Transcribe the rows below without any changes, starting at the line containing "I will coord(334,384)." and continuing through the line containing "coord(227,74)", with both lines included.

=== Task data ===

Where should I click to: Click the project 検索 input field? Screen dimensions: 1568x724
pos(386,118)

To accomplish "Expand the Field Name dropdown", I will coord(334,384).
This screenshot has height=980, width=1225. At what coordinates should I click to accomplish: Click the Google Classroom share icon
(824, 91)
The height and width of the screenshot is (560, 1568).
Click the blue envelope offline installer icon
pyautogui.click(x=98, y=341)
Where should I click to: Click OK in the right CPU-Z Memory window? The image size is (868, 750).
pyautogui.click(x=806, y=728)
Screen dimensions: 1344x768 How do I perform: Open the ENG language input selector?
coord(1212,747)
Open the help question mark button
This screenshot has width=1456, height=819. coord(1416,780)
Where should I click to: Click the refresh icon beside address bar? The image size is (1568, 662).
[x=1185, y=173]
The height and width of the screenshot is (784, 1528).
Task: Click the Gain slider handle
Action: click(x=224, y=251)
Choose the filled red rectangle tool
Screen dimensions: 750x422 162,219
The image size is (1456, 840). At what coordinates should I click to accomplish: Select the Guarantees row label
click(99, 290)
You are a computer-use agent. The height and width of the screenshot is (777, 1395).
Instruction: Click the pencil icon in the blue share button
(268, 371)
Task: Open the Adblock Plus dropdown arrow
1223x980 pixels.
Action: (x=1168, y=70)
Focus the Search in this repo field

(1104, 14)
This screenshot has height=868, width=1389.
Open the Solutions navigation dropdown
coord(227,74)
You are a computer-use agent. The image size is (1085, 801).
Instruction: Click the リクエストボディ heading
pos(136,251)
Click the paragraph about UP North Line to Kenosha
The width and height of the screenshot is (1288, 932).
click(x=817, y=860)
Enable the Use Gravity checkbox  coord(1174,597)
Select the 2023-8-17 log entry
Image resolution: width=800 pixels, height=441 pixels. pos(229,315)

===

**Reply:**
To accomplish "Expand the Field Name dropdown", I will coord(334,384).
This screenshot has height=980, width=1225. At what coordinates should I click to accomplish: Click the Google Classroom share icon
(824, 91)
The height and width of the screenshot is (560, 1568).
Click the blue envelope offline installer icon
pyautogui.click(x=98, y=341)
Where should I click to: Click OK in the right CPU-Z Memory window? The image size is (868, 750).
pyautogui.click(x=806, y=728)
Screen dimensions: 1344x768 How do I perform: Open the ENG language input selector?
coord(1212,747)
Open the help question mark button
This screenshot has width=1456, height=819. coord(1416,780)
Where should I click to: Click the refresh icon beside address bar? The image size is (1568, 662).
[x=1185, y=173]
The height and width of the screenshot is (784, 1528).
Task: Click the Gain slider handle
Action: click(x=224, y=251)
Choose the filled red rectangle tool
Screen dimensions: 750x422 162,219
The image size is (1456, 840). At what coordinates should I click to accomplish: Select the Guarantees row label
click(99, 290)
You are a computer-use agent. The height and width of the screenshot is (777, 1395).
Instruction: Click the pencil icon in the blue share button
(268, 371)
Task: Open the Adblock Plus dropdown arrow
1223x980 pixels.
Action: (x=1168, y=70)
Focus the Search in this repo field

(1104, 14)
This screenshot has height=868, width=1389.
Open the Solutions navigation dropdown
coord(227,74)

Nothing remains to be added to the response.